Consider a space $X$, whose points are right and left limiting points of $[a,b]$, i.e. points of the form $x+$ and $x-$, where $x\in(a,b)$ and points $a+,b-$. If $f\colon [a,b]\to \mathbb{R}$ is a Cadlag function, you can define $f(z)$ for $z\in X$ by formulas $f(x+)=\lim_{y\to x+} f(y)$, $f(x-)=\lim_{y\to x-} f(y)$. Moreover, you can define a topology on $X$ such that function on $X$ is continuous iff it is obtained by the procedure described in the previous sentence from Cadlag function on $[a,b]$. Space $X$ with this topology is compact and you can apply Arzela-Ascoli theorem. The result of this is the following:

Denote by $D$ a space of Cadlag functions endowed with topology, given by norm $\|f\|=\sup |f(x)|$ (it stronger than Skorokhod topology).
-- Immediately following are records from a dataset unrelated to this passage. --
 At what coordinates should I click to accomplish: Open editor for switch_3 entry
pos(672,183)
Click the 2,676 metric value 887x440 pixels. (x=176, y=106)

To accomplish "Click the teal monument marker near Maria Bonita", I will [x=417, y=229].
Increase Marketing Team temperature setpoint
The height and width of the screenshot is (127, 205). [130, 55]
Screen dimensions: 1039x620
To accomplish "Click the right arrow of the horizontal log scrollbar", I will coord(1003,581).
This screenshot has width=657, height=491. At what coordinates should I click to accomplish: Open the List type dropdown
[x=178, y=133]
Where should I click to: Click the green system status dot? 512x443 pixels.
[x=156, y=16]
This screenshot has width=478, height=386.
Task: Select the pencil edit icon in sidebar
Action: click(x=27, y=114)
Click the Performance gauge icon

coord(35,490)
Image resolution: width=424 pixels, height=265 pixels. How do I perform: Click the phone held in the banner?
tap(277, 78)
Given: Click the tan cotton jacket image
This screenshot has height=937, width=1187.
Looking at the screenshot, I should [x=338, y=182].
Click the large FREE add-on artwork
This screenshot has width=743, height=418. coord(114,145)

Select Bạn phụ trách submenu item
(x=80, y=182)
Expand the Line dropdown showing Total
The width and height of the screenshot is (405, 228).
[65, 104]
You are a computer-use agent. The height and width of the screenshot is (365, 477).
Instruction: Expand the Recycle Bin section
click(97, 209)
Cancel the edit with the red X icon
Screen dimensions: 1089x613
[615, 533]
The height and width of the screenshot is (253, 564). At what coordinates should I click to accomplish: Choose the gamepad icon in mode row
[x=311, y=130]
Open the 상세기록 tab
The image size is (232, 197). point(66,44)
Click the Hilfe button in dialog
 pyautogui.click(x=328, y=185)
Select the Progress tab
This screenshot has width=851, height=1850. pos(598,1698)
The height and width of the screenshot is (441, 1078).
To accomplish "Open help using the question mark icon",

Set $F\subset D$ is precompact if and only if the following conditions hold.
1. Functions in $F$ are uniformly bounded: $\sup\{|f(x)|, x\in [a,b], f\in F\}<\infty$.
2. Limits $\lim_{y\to x+} f(y)$ for $x\in [a,b)$ and $\lim_{y\to x-} f(y)$ for $x\in (a,b]$ are uniform with respect to the choice of $f\in F$.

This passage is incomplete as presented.